Sherpas have reportedly expressed concerns that vibrations caused by the helicopters could trigger avalanches.
Tourist flights are not allowed to places above Base Camp, which lies at an altitude of 5,634 metres, the BBC reported.
Helicopter companies have insisted though that their flights are allowed because they only fly over sights such as the Khumbu Icefall, which lies just above Base Camp.
Everest has not seen any expeditions for the past two years due to a series of disasters. In 2014 16 Sherpas died on their way to Camp One in an icefall, and at least 18 climbers died at Base Camp last year after a huge avalanche was triggered by the major earthquake.
Pasang Kaji Sherpa, a mountain guide with a military expedition team now on Everest, said: “The sightseeing helicopters are hovering above the Khumbu Icefall and making things difficult for us,” the BBC said.
"We worry that the vibrations caused by helicopters can crack ice blocks and snow packs on mountains overlooking the Khumbu Icefall.
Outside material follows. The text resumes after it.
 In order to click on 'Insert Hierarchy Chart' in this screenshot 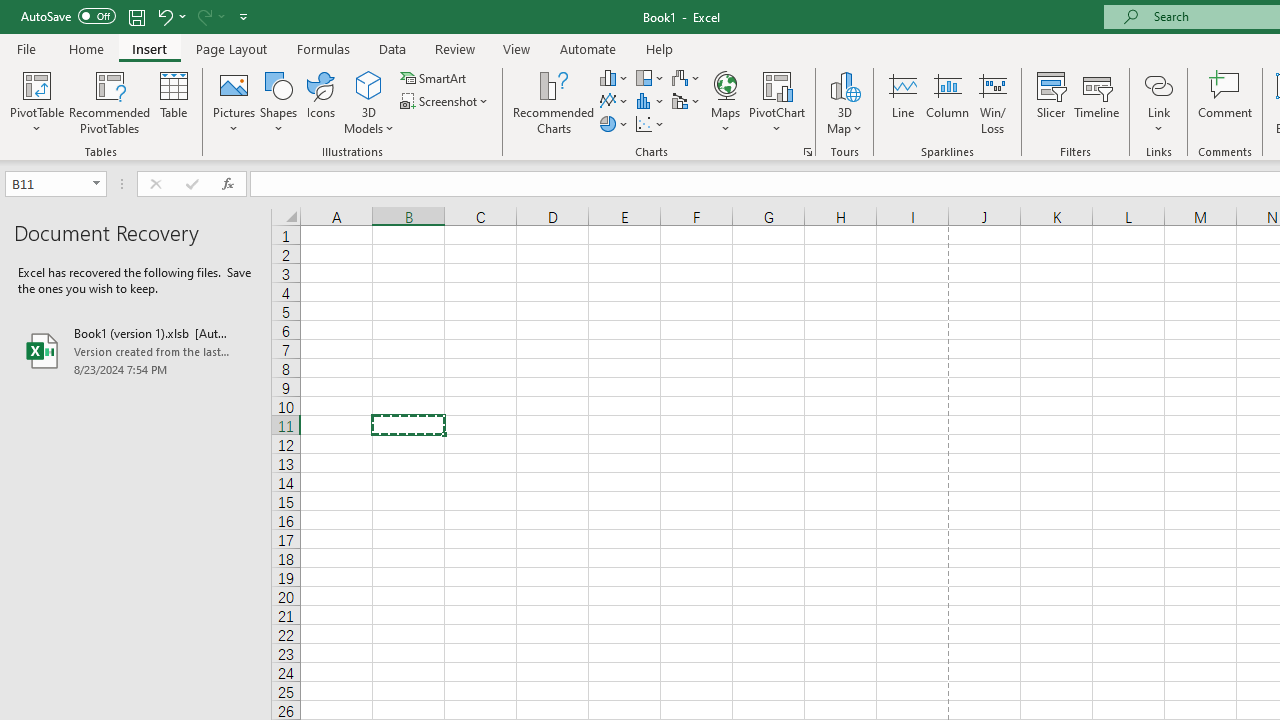, I will do `click(651, 77)`.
There is a deep-seated fear among Sherpa porters that they may be hit by avalanches this year as well and these helicopters are increasing fears," Pasang Kaji added.
The BBC claims it started to investigate whether sightseeing helicopters were permitted to fly to places such as the Khumbu Icefall, which prompted the Civil Aviation Authority of Nepal (CAAN) to then issue a circular to all airlines warning them not to conduct these flights.
"We have made it clear in the circular that sightseeing flights are simply not allowed in places higher than the base camp," Rajan Pokhrel, Deputy Director General of CAAN, told the BBC.
"Only rescue flights during emergencies are allowed in those areas and sometimes we allow special projects like skydiving when recommended by other government authorities."
Airline officials have reportedly insisted however that there is no danger.
Pabitra Karki, chairman of Airlines Operators Association Nepal (AOAN) said: “We fly 2,340 feet from above the ground and maintain at least 1km distance from the mountains so there is no way the vibration can cause avalanche.”
The BBC claims however that other sources at Base Camp have said the flights are becoming more frequent.